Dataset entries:
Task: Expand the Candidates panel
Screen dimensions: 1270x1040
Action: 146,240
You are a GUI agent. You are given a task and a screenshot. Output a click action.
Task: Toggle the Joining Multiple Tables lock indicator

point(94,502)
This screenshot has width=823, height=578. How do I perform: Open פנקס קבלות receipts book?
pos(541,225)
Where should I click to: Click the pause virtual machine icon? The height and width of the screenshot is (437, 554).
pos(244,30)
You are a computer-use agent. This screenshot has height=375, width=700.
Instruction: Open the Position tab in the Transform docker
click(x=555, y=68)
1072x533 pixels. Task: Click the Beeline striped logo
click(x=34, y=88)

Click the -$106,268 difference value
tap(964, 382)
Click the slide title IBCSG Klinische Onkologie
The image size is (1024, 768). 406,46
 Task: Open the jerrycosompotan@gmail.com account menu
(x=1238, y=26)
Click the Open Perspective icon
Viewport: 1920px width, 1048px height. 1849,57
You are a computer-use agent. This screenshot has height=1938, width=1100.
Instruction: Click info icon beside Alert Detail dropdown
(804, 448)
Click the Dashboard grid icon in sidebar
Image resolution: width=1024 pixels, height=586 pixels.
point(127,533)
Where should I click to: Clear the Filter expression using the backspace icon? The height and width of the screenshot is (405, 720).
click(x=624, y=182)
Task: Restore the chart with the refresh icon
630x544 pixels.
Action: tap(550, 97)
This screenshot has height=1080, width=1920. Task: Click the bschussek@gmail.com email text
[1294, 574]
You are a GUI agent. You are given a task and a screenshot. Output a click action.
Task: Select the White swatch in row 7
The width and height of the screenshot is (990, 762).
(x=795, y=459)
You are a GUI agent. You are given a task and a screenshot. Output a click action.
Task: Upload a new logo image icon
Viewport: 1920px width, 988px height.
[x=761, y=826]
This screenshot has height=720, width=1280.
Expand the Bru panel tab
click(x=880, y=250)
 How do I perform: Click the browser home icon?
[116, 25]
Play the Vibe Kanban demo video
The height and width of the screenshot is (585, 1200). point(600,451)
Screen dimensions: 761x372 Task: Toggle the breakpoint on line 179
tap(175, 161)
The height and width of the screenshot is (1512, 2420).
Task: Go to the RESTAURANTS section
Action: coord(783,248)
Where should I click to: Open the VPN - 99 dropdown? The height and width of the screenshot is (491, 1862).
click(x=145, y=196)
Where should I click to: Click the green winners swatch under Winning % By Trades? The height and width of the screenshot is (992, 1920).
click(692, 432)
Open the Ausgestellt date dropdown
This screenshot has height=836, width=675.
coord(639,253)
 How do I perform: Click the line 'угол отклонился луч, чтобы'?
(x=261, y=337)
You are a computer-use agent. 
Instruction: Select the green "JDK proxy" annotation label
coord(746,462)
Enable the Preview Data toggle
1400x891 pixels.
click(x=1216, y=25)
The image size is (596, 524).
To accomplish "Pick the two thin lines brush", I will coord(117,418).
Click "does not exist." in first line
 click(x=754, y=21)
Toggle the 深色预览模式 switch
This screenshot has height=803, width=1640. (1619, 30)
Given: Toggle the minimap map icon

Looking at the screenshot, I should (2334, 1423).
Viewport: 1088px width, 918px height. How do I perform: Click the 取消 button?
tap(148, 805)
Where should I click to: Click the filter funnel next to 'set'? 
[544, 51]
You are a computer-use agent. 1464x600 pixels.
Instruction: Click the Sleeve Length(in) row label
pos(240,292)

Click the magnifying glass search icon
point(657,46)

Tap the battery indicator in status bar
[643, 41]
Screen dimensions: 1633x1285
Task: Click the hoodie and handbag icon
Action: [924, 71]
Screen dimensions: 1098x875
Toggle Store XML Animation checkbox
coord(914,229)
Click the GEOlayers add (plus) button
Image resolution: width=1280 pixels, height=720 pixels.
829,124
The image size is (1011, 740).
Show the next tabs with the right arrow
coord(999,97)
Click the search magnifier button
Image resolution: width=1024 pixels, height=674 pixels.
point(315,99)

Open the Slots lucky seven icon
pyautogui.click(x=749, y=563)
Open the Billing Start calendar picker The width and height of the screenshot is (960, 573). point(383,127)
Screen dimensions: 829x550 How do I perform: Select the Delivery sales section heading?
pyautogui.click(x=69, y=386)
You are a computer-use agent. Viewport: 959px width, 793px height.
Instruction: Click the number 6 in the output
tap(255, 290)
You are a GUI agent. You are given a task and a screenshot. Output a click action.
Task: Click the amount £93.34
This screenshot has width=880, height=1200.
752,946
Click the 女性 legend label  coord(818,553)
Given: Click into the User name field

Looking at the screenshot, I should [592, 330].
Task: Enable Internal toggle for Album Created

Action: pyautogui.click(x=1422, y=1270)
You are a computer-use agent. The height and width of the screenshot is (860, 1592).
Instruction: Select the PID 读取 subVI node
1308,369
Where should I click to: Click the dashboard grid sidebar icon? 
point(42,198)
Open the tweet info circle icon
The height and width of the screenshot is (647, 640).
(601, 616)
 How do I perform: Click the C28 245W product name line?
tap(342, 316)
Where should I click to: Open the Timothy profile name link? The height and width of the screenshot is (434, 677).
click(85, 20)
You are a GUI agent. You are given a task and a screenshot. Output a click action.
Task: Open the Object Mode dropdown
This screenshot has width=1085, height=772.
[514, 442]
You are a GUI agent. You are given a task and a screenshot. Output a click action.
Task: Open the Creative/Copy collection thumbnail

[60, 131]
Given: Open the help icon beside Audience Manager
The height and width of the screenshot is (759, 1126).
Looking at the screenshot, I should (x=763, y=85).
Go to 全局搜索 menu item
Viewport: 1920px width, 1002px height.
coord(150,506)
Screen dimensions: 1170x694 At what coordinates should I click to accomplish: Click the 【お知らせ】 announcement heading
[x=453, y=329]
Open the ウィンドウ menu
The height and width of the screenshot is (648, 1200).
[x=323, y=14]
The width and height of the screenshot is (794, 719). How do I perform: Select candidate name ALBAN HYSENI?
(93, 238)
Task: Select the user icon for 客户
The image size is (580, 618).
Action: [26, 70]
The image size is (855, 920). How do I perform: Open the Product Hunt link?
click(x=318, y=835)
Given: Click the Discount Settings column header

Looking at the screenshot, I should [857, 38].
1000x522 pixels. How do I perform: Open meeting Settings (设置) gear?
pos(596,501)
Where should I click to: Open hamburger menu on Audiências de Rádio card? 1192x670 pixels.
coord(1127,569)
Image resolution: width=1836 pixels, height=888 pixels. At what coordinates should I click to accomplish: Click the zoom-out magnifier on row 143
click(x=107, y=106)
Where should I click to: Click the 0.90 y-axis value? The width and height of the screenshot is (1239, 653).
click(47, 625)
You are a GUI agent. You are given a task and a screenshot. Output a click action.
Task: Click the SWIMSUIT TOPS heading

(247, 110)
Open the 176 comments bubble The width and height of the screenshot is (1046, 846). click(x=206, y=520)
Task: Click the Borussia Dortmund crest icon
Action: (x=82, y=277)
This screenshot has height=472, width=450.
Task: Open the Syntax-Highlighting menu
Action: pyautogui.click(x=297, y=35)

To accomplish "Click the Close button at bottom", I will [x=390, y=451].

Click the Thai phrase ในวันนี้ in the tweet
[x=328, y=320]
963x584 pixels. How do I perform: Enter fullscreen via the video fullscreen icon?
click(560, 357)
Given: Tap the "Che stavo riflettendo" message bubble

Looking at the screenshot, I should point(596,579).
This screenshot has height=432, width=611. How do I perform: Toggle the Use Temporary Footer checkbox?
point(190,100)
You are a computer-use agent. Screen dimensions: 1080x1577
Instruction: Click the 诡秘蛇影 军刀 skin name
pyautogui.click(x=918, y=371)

EXERCISE REQUIREMENTS.
Every entry above must be reproduced exactly.

YOUR SOLUTION.
Task: Expand the Candidates panel
Screen dimensions: 1270x1040
Action: 146,240
You are a GUI agent. You are given a task and a screenshot. Output a click action.
Task: Toggle the Joining Multiple Tables lock indicator

point(94,502)
This screenshot has width=823, height=578. How do I perform: Open פנקס קבלות receipts book?
pos(541,225)
Where should I click to: Click the pause virtual machine icon? The height and width of the screenshot is (437, 554).
pos(244,30)
You are a computer-use agent. This screenshot has height=375, width=700.
Instruction: Open the Position tab in the Transform docker
click(x=555, y=68)
1072x533 pixels. Task: Click the Beeline striped logo
click(x=34, y=88)

Click the -$106,268 difference value
tap(964, 382)
Click the slide title IBCSG Klinische Onkologie
The image size is (1024, 768). 406,46
 Task: Open the jerrycosompotan@gmail.com account menu
(x=1238, y=26)
Click the Open Perspective icon
Viewport: 1920px width, 1048px height. 1849,57
You are a computer-use agent. This screenshot has height=1938, width=1100.
Instruction: Click info icon beside Alert Detail dropdown
(804, 448)
Click the Dashboard grid icon in sidebar
Image resolution: width=1024 pixels, height=586 pixels.
point(127,533)
Where should I click to: Clear the Filter expression using the backspace icon? The height and width of the screenshot is (405, 720).
click(x=624, y=182)
Task: Restore the chart with the refresh icon
630x544 pixels.
Action: tap(550, 97)
This screenshot has height=1080, width=1920. Task: Click the bschussek@gmail.com email text
[1294, 574]
You are a GUI agent. You are given a task and a screenshot. Output a click action.
Task: Select the White swatch in row 7
The width and height of the screenshot is (990, 762).
(x=795, y=459)
You are a GUI agent. You are given a task and a screenshot. Output a click action.
Task: Upload a new logo image icon
Viewport: 1920px width, 988px height.
[x=761, y=826]
This screenshot has height=720, width=1280.
Expand the Bru panel tab
click(x=880, y=250)
 How do I perform: Click the browser home icon?
[116, 25]
Play the Vibe Kanban demo video
The height and width of the screenshot is (585, 1200). point(600,451)
Screen dimensions: 761x372 Task: Toggle the breakpoint on line 179
tap(175, 161)
The height and width of the screenshot is (1512, 2420).
Task: Go to the RESTAURANTS section
Action: coord(783,248)
Where should I click to: Open the VPN - 99 dropdown? The height and width of the screenshot is (491, 1862).
click(x=145, y=196)
Where should I click to: Click the green winners swatch under Winning % By Trades? The height and width of the screenshot is (992, 1920).
click(692, 432)
Open the Ausgestellt date dropdown
This screenshot has height=836, width=675.
coord(639,253)
 How do I perform: Click the line 'угол отклонился луч, чтобы'?
(x=261, y=337)
You are a computer-use agent. 
Instruction: Select the green "JDK proxy" annotation label
coord(746,462)
Enable the Preview Data toggle
1400x891 pixels.
click(x=1216, y=25)
The image size is (596, 524).
To accomplish "Pick the two thin lines brush", I will coord(117,418).
Click "does not exist." in first line
 click(x=754, y=21)
Toggle the 深色预览模式 switch
This screenshot has height=803, width=1640. (1619, 30)
Given: Toggle the minimap map icon

Looking at the screenshot, I should (2334, 1423).
Viewport: 1088px width, 918px height. How do I perform: Click the 取消 button?
tap(148, 805)
Where should I click to: Click the filter funnel next to 'set'? 
[544, 51]
You are a computer-use agent. 1464x600 pixels.
Instruction: Click the Sleeve Length(in) row label
pos(240,292)

Click the magnifying glass search icon
point(657,46)

Tap the battery indicator in status bar
[643, 41]
Screen dimensions: 1633x1285
Task: Click the hoodie and handbag icon
Action: [924, 71]
Screen dimensions: 1098x875
Toggle Store XML Animation checkbox
coord(914,229)
Click the GEOlayers add (plus) button
Image resolution: width=1280 pixels, height=720 pixels.
829,124
The image size is (1011, 740).
Show the next tabs with the right arrow
coord(999,97)
Click the search magnifier button
Image resolution: width=1024 pixels, height=674 pixels.
point(315,99)

Open the Slots lucky seven icon
pyautogui.click(x=749, y=563)
Open the Billing Start calendar picker The width and height of the screenshot is (960, 573). point(383,127)
Screen dimensions: 829x550 How do I perform: Select the Delivery sales section heading?
pyautogui.click(x=69, y=386)
You are a computer-use agent. Viewport: 959px width, 793px height.
Instruction: Click the number 6 in the output
tap(255, 290)
You are a GUI agent. You are given a task and a screenshot. Output a click action.
Task: Click the amount £93.34
This screenshot has width=880, height=1200.
752,946
Click the 女性 legend label  coord(818,553)
Given: Click into the User name field

Looking at the screenshot, I should [592, 330].
Task: Enable Internal toggle for Album Created

Action: pyautogui.click(x=1422, y=1270)
You are a computer-use agent. The height and width of the screenshot is (860, 1592).
Instruction: Select the PID 读取 subVI node
1308,369
Where should I click to: Click the dashboard grid sidebar icon? 
point(42,198)
Open the tweet info circle icon
The height and width of the screenshot is (647, 640).
(601, 616)
 How do I perform: Click the C28 245W product name line?
tap(342, 316)
Where should I click to: Open the Timothy profile name link? The height and width of the screenshot is (434, 677).
click(85, 20)
You are a GUI agent. You are given a task and a screenshot. Output a click action.
Task: Open the Object Mode dropdown
This screenshot has width=1085, height=772.
[514, 442]
You are a GUI agent. You are given a task and a screenshot. Output a click action.
Task: Open the Creative/Copy collection thumbnail

[60, 131]
Given: Open the help icon beside Audience Manager
The height and width of the screenshot is (759, 1126).
Looking at the screenshot, I should (x=763, y=85).
Go to 全局搜索 menu item
Viewport: 1920px width, 1002px height.
coord(150,506)
Screen dimensions: 1170x694 At what coordinates should I click to accomplish: Click the 【お知らせ】 announcement heading
[x=453, y=329]
Open the ウィンドウ menu
The height and width of the screenshot is (648, 1200).
[x=323, y=14]
The width and height of the screenshot is (794, 719). How do I perform: Select candidate name ALBAN HYSENI?
(93, 238)
Task: Select the user icon for 客户
The image size is (580, 618).
Action: [26, 70]
The image size is (855, 920). How do I perform: Open the Product Hunt link?
click(x=318, y=835)
Given: Click the Discount Settings column header

Looking at the screenshot, I should [857, 38].
1000x522 pixels. How do I perform: Open meeting Settings (设置) gear?
pos(596,501)
Where should I click to: Open hamburger menu on Audiências de Rádio card? 1192x670 pixels.
coord(1127,569)
Image resolution: width=1836 pixels, height=888 pixels. At what coordinates should I click to accomplish: Click the zoom-out magnifier on row 143
click(x=107, y=106)
Where should I click to: Click the 0.90 y-axis value? The width and height of the screenshot is (1239, 653).
click(47, 625)
You are a GUI agent. You are given a task and a screenshot. Output a click action.
Task: Click the SWIMSUIT TOPS heading

(247, 110)
Open the 176 comments bubble The width and height of the screenshot is (1046, 846). click(x=206, y=520)
Task: Click the Borussia Dortmund crest icon
Action: (x=82, y=277)
This screenshot has height=472, width=450.
Task: Open the Syntax-Highlighting menu
Action: pyautogui.click(x=297, y=35)

To accomplish "Click the Close button at bottom", I will [x=390, y=451].

Click the Thai phrase ในวันนี้ in the tweet
[x=328, y=320]
963x584 pixels. How do I perform: Enter fullscreen via the video fullscreen icon?
click(560, 357)
Given: Tap the "Che stavo riflettendo" message bubble

Looking at the screenshot, I should point(596,579).
This screenshot has height=432, width=611. How do I perform: Toggle the Use Temporary Footer checkbox?
point(190,100)
You are a computer-use agent. Screen dimensions: 1080x1577
Instruction: Click the 诡秘蛇影 军刀 skin name
pyautogui.click(x=918, y=371)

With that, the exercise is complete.